Nov. 21 (Bloomberg) -- CRH Plc, the world’s second-largest maker of construction materials, has the capacity for as much as $1.9 billion of acquisitions in the next 18 months as the U.S. housing market rebounds, Chief Executive Officer Myles Lee said.
“We see quite a lot of opportunities coming across our desks at the moment,” Lee said in an interview at Bloomberg’s headquarters in New York. “We still have quite a bit of firepower in our balance sheet.”
CRH has completed about 400 million euros ($513 million) of takeovers this year and may boost spending to between 1 billion and 1.5 billion euros if opportunities with “good value” emerge, Lee said. The potential for those is growing with “some sellers moderating their expectations and our own sense of confidence in markets such as the U.S. coming back,” he said.
Acquisitions by Dublin-based CRH peaked in 2006, when it spent 2.3 billion euros on deals, the company said this week in a presentation to investors. That included the $1.28 billion acquisition of Ashland Inc.’s road-paving unit in the company’s largest-ever purchase, according to data compiled by Bloomberg.
CRH reduced spending on acquisitions, which hasn’t exceeded 1 billion euros annually since 2008, after credit markets froze and the global economy stalled in the wake of Lehman Brothers Holdings Inc.’s collapse.
Deciding whether and how much to re-accelerate the pace of deals now is “all about returns, and if we see the opportunities that make sense in terms of our business footprint and if we can get the valuations right in terms of the negotiating process,” Lee said.
CRH shares have dropped 9.5 percent to 13.90 euros in Dublin so far in 2012, following declines in four of the past five years as the economic slump eroded construction demand.
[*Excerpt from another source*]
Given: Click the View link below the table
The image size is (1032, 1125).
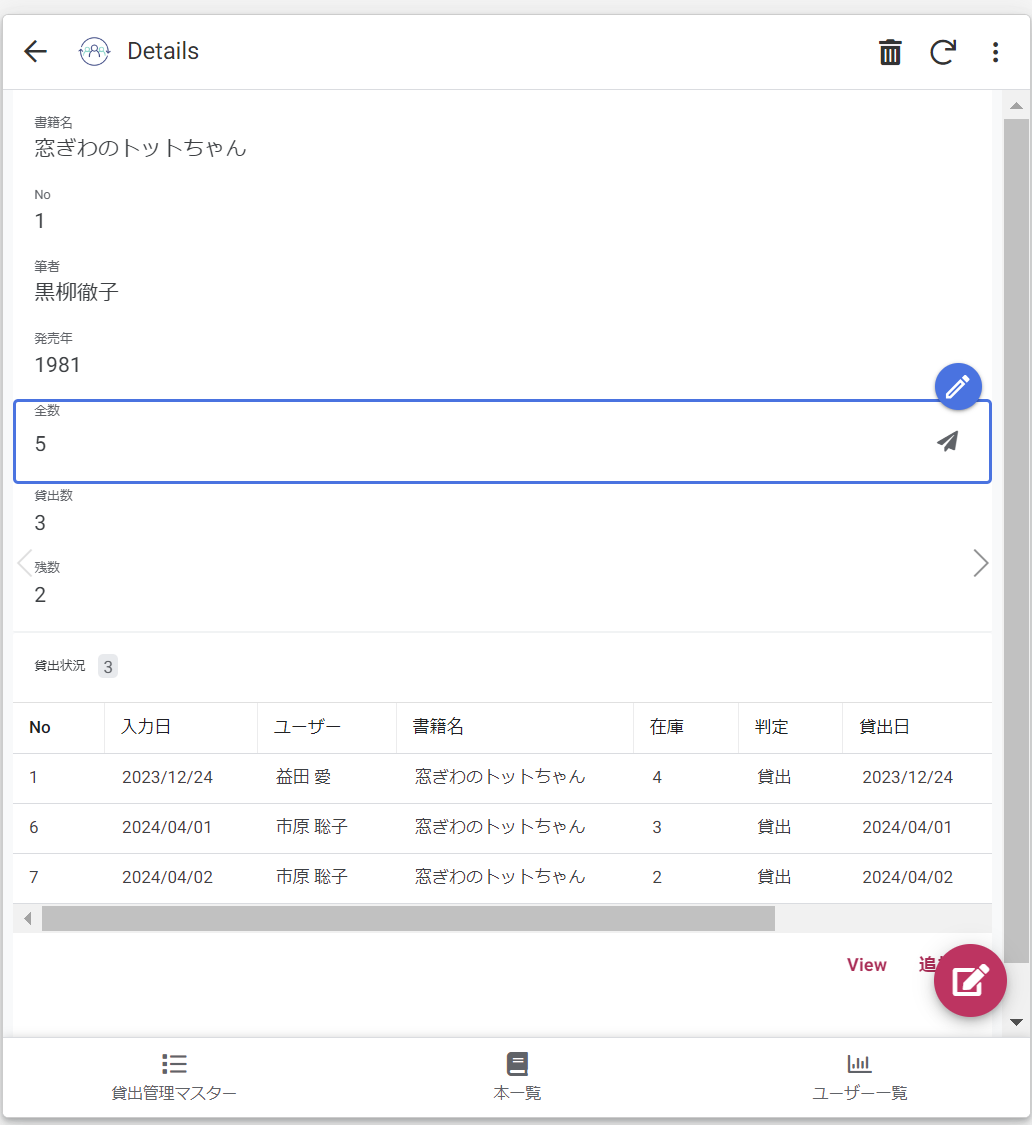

That compares with a 5.7 percent gain in the 21-company Stoxx 600 Construction & Materials Index.
The company predicts earnings before interest, taxes, depreciation and amortization this year of 1.6 billion euros, trailing 2011’s results, as disruptions stemming from Hurricane Sandy’s impact on the east coast of the U.S. hurt sales, executives said in a presentation to investors.
The storm may improve 2013 results, boosting demand for construction materials in hard-hit areas including New York and New Jersey, where CRH has a strong presence, Lee said in the interview yesterday.
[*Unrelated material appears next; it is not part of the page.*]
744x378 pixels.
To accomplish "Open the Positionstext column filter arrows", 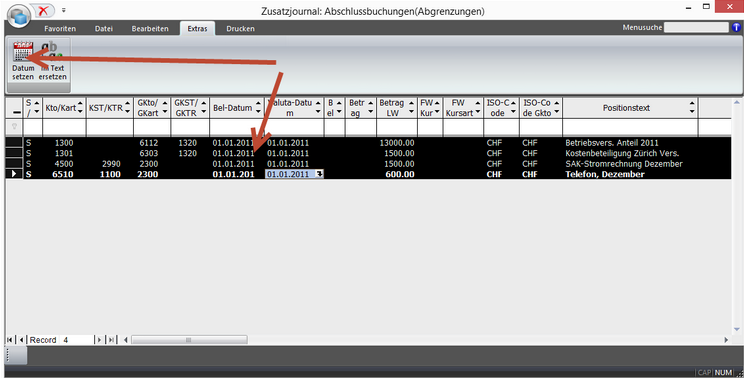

The company may also benefit as the housing market in the U.S. recovers, Lee said. Americas sales accounted for 45 percent of CRH’s revenue last year, according to data compiled by Bloomberg.
Housing starts rose 3.6 percent last month to an 894,000 annual rate, the fastest since July 2008 and exceeding all estimates in a Bloomberg survey, Commerce Department figures showed yesterday in Washington.
“We feel the housing market is finally beginning to lift off and we expect it to continue, barring any fiscal-cliff debacle,” Lee said.
Cie. de Saint-Gobain SA is the world’s largest maker of construction materials by revenue.